> Problem requirements:
Given the entries that follow, write out exactly the lines starting at the one containing "Image resolution: width=408" and ending at the one containing "You are a computer-use agent. The height", both ends included, and only those.

Provided material: Begin

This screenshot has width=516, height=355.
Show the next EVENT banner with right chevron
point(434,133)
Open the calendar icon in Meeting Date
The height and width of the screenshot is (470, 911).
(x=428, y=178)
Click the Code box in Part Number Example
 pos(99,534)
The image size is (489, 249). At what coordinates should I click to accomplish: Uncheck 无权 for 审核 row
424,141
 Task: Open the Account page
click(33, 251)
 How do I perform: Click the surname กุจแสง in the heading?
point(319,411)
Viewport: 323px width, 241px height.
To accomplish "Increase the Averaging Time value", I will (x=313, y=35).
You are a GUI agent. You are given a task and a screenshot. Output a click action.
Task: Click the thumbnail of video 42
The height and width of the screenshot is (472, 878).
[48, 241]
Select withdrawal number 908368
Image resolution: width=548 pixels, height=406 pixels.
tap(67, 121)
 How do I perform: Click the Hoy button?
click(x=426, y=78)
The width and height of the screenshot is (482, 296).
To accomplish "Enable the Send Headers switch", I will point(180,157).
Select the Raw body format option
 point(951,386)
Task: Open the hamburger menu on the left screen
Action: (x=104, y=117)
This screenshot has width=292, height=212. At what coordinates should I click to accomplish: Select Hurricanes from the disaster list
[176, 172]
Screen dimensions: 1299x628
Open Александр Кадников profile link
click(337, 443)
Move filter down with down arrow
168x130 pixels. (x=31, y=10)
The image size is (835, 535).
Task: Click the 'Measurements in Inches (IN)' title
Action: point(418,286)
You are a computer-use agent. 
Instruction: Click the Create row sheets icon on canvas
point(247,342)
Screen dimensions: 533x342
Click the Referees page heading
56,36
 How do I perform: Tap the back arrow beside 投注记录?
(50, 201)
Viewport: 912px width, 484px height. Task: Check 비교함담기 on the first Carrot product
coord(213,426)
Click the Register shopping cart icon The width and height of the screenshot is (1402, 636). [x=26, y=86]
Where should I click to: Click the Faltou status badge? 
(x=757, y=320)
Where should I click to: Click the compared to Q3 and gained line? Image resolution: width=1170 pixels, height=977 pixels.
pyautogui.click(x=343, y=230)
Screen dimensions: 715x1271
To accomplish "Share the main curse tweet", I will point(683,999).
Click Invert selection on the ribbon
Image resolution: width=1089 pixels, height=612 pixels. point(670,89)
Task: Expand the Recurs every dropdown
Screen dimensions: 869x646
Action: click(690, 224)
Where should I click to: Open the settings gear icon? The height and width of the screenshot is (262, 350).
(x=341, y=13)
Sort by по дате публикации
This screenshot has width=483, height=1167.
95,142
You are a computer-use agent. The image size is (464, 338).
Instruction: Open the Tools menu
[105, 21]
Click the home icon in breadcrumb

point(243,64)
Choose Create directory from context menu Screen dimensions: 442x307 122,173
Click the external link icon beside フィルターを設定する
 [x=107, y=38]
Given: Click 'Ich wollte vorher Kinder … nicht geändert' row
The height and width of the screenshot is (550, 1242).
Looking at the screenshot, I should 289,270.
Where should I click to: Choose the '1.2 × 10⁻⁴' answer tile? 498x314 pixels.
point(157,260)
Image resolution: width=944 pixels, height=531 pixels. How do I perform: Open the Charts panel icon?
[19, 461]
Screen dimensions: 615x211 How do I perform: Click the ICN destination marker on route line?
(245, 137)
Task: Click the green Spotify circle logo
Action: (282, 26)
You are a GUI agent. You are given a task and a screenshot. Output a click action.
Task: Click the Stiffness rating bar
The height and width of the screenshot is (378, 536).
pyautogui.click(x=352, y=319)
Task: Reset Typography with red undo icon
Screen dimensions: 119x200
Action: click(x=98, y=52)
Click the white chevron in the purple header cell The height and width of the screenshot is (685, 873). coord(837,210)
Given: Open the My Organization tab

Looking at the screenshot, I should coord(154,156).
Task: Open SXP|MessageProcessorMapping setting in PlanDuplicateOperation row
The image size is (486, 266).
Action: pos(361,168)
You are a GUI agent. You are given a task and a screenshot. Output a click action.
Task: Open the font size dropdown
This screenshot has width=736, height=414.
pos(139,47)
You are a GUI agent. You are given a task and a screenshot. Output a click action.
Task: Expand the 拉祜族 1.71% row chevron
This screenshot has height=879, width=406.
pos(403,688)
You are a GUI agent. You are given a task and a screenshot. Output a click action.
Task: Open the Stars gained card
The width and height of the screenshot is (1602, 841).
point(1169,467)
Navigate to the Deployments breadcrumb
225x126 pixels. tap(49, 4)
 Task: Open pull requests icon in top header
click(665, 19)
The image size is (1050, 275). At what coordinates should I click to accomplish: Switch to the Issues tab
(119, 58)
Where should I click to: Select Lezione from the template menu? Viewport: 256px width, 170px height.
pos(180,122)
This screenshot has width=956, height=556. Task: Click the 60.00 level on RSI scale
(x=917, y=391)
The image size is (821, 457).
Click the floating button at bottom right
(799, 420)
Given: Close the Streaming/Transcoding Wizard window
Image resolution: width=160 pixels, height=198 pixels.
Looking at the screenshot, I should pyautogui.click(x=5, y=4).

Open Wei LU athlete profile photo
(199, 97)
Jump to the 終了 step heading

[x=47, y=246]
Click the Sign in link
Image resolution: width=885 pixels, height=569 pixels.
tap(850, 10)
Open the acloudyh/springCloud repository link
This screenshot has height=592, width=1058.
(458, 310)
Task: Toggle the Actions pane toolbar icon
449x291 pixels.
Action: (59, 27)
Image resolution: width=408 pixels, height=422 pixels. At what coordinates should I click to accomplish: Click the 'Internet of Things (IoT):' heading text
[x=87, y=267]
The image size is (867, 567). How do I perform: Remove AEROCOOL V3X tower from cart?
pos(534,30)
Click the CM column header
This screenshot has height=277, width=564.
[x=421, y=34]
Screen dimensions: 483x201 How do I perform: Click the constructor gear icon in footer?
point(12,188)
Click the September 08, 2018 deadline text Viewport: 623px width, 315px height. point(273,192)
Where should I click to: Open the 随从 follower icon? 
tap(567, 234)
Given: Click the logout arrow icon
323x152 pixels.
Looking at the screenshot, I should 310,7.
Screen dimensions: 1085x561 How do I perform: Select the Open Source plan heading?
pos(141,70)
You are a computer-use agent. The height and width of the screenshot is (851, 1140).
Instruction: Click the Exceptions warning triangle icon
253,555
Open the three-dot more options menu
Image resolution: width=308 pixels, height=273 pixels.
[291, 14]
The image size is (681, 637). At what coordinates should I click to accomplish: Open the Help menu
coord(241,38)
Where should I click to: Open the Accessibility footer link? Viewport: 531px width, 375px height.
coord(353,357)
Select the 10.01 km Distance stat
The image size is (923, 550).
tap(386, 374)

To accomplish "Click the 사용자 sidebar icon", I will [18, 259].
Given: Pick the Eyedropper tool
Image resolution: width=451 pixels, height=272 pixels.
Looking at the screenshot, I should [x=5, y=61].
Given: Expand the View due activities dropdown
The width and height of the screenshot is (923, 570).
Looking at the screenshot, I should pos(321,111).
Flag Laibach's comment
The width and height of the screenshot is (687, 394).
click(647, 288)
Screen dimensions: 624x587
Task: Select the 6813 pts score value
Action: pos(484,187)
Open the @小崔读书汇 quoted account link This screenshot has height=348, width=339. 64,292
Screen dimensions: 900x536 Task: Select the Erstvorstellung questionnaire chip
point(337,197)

Provided material: End

> Exercise result:
Image resolution: width=408 pixels, height=422 pixels. At what coordinates should I click to accomplish: Click the 'Internet of Things (IoT):' heading text
[x=87, y=267]
The image size is (867, 567). How do I perform: Remove AEROCOOL V3X tower from cart?
pos(534,30)
Click the CM column header
This screenshot has height=277, width=564.
[x=421, y=34]
Screen dimensions: 483x201 How do I perform: Click the constructor gear icon in footer?
point(12,188)
Click the September 08, 2018 deadline text Viewport: 623px width, 315px height. point(273,192)
Where should I click to: Open the 随从 follower icon? 
tap(567, 234)
Given: Click the logout arrow icon
323x152 pixels.
Looking at the screenshot, I should 310,7.
Screen dimensions: 1085x561 How do I perform: Select the Open Source plan heading?
pos(141,70)
You are a computer-use agent. The height and width of the screenshot is (851, 1140).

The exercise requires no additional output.